In 1998, ground was broken on a $30 million expansion/renovation project at Shreveport Regional. The expansion included the addition of a 66000 sqft terminal building on the eastern side of the concourses and administration building. The new facility allowed the airport to consolidate all airline ticket counters and rental cars into one operation, as well as centralized baggage claim operations. During construction, the facilities built in 1971 and 1972 were completely renovated. These renovations included remodeling the restaurant, airport security, airport administration offices, the concourses, bathrooms, passenger loading gates and elevators.

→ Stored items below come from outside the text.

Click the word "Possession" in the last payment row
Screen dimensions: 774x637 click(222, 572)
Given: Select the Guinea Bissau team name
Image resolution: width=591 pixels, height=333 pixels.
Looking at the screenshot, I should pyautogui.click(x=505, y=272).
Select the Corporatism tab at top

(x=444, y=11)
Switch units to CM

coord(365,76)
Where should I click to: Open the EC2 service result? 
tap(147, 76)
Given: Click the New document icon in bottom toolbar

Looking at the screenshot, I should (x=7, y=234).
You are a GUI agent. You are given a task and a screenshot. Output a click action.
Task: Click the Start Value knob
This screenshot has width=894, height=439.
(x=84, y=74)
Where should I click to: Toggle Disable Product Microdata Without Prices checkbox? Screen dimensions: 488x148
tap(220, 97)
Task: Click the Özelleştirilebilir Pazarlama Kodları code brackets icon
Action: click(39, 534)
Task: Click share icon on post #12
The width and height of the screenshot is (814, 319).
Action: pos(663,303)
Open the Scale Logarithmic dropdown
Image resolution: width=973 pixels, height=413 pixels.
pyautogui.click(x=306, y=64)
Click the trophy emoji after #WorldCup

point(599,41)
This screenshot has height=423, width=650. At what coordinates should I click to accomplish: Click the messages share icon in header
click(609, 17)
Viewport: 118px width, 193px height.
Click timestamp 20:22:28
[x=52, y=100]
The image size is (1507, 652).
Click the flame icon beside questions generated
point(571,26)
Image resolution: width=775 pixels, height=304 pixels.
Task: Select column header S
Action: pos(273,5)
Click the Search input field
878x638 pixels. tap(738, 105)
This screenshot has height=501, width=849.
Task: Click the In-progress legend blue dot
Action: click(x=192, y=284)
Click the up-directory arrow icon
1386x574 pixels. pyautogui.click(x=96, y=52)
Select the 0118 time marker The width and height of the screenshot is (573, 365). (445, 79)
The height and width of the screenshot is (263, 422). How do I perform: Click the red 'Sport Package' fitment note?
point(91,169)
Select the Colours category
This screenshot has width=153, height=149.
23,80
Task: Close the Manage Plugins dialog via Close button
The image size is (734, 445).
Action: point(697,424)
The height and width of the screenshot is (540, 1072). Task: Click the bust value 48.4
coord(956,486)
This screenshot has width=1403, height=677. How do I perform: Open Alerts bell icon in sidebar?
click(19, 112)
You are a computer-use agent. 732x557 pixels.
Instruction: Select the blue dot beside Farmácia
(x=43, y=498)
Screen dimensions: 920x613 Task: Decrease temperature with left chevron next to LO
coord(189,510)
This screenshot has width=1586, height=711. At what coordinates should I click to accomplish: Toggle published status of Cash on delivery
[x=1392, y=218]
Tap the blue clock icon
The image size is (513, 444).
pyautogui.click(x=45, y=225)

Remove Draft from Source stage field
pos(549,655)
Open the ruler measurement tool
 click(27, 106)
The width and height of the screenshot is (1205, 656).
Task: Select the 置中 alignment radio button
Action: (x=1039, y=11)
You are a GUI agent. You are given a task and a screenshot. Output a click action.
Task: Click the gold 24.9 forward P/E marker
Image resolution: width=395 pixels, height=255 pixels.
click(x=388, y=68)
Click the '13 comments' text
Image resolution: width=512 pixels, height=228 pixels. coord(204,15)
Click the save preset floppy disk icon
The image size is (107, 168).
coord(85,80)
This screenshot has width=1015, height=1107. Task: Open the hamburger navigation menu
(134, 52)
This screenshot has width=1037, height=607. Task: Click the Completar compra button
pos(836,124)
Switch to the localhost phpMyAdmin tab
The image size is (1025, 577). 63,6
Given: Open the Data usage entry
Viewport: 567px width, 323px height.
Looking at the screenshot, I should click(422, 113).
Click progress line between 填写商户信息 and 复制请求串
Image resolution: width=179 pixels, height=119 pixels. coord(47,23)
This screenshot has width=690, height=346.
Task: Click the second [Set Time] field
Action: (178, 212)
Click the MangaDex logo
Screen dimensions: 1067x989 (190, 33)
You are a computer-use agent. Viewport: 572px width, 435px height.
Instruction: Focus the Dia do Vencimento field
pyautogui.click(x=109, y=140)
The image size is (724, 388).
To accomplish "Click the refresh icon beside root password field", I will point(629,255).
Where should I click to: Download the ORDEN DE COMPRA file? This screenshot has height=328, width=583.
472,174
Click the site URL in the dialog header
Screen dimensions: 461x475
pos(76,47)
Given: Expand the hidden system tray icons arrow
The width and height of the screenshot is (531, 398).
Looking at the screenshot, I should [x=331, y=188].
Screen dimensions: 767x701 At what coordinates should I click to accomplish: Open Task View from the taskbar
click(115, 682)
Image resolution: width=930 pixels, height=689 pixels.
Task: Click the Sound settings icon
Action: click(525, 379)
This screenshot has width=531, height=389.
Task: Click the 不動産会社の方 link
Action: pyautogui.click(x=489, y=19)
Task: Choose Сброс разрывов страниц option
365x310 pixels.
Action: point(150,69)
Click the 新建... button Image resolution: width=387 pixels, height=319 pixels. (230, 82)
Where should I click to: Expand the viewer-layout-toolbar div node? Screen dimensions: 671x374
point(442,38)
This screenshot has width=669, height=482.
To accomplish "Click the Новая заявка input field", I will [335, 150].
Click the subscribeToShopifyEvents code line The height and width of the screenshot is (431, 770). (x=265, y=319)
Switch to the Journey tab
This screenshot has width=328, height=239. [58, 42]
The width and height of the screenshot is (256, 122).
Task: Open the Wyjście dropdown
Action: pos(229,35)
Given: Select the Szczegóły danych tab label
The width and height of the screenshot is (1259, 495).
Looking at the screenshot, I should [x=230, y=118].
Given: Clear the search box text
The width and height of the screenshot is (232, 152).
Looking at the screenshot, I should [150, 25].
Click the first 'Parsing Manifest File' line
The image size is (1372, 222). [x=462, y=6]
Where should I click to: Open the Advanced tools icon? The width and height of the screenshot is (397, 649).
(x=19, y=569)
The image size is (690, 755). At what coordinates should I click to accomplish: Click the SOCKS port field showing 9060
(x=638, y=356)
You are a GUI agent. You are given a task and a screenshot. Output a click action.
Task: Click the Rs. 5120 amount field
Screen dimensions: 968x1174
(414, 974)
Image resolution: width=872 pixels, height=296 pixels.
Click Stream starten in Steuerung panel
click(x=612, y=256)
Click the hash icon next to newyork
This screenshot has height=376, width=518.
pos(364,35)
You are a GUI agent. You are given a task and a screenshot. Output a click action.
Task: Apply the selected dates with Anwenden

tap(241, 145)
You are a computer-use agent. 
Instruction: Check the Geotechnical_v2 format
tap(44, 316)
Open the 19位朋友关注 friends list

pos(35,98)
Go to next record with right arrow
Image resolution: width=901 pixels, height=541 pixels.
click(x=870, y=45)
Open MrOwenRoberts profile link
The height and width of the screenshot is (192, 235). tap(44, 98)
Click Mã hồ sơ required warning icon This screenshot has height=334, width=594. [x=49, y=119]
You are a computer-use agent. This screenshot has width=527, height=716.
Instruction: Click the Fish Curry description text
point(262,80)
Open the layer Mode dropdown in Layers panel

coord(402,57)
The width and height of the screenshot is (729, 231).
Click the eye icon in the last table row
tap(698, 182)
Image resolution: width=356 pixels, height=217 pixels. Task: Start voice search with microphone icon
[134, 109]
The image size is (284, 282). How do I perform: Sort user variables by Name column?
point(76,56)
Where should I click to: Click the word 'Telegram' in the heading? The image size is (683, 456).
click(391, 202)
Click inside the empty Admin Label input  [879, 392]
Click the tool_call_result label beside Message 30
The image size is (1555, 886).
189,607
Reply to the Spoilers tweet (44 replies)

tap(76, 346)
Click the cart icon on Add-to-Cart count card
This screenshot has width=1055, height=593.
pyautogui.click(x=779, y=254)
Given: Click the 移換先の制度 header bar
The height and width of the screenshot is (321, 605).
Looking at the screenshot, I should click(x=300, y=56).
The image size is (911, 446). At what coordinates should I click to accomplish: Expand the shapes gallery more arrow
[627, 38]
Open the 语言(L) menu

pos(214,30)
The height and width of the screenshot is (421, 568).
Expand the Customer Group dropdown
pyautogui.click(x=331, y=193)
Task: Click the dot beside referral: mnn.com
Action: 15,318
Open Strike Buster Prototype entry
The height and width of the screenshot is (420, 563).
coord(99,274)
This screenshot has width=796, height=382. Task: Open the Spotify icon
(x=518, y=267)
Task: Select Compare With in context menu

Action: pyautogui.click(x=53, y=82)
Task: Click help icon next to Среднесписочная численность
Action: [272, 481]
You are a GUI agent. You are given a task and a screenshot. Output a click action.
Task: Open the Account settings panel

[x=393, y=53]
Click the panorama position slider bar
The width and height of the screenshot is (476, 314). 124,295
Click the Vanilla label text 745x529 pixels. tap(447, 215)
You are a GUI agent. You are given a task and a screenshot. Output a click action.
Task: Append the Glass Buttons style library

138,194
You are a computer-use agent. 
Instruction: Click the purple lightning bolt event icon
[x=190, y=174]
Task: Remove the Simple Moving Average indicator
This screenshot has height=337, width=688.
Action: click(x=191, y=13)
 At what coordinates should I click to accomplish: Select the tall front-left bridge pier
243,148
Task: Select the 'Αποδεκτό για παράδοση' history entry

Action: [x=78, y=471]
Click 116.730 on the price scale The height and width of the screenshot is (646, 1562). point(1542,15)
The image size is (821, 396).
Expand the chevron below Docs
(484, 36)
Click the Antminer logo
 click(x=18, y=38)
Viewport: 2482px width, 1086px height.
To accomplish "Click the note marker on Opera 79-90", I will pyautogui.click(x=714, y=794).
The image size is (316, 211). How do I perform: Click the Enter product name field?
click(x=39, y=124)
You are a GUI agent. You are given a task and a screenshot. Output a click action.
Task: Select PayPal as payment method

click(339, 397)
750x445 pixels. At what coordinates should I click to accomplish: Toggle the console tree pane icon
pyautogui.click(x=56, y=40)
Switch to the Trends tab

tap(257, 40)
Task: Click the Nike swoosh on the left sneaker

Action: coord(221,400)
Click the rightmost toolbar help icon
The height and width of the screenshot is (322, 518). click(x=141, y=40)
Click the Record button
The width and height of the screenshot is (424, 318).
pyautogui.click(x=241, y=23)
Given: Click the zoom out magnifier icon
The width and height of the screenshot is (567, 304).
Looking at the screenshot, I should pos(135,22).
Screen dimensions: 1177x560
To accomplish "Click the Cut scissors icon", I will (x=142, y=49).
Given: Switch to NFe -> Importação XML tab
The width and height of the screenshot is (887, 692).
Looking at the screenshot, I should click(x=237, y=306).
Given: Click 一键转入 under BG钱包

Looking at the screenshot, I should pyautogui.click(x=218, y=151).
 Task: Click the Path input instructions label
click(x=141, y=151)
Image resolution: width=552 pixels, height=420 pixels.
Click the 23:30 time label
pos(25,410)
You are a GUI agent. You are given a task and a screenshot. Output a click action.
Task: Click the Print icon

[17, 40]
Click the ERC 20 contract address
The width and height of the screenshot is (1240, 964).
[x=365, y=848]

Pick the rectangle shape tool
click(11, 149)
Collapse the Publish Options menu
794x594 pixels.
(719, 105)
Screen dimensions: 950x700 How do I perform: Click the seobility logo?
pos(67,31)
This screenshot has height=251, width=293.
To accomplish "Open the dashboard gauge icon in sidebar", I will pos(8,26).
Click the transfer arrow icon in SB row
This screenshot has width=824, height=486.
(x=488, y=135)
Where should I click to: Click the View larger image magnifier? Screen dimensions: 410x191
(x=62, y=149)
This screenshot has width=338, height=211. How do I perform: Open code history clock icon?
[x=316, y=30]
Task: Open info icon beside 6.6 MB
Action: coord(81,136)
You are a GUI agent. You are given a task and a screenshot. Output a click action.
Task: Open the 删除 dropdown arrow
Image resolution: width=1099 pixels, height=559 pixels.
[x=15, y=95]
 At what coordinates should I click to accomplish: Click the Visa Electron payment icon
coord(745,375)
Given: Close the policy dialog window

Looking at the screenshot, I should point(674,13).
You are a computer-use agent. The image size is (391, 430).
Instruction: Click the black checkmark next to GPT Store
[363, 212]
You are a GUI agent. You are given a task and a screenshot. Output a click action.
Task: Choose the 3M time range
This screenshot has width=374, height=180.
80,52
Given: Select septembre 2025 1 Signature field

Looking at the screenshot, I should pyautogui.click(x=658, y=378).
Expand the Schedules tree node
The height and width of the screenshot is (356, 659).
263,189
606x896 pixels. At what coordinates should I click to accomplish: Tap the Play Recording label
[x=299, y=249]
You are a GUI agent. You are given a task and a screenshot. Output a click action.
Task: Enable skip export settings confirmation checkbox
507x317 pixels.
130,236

Additionally, all heating/air conditioning, fire protection, plumbing and electrical systems were upgraded. Additionally, the parking lots were reconfigured and repaved, along with new parking booths added.

The expansion/renovations were unveiled to the public with a November 1999 soft opening to allow passengers to use the new terminal in time for the busy Thanksgiving holiday travel season. Since that time, the Shreveport Airport Authority has continued to fine-tune the new facility and is continuing to make changes to improve passenger service.

Today, the airport is served by seven airlines, and nearly all major cargo carriers. Passenger airlines that operate out of SHV

The second airport is Shreveport Downtown Airport (DTN). The Downtown Municipal Airport is a general aviation/reliever airport located north of the Downtown Business District. The airport is located along the Red River and is the original Shreveport commercial airport, dating to back to 1931. It offers two runways, with the primary runway, Runway 14/32, measuring 5017 ft long by 150 ft wide. The Runway is asphalt and was resurfaced in December 2000. Runway 5/23 measures 3200 ft long by 75 ft wide. The Airport is considered a general aviation/reliever airport. Numerous owners of small private aircraft house aircraft there. Fixed-Base Operator at Downtown Airport is Royal Air. Also, Southern University operates an Airframe and Power plant (A&P) School which provides certification for aircraft mechanics.

Both airports are under the Shreveport Airport Authority.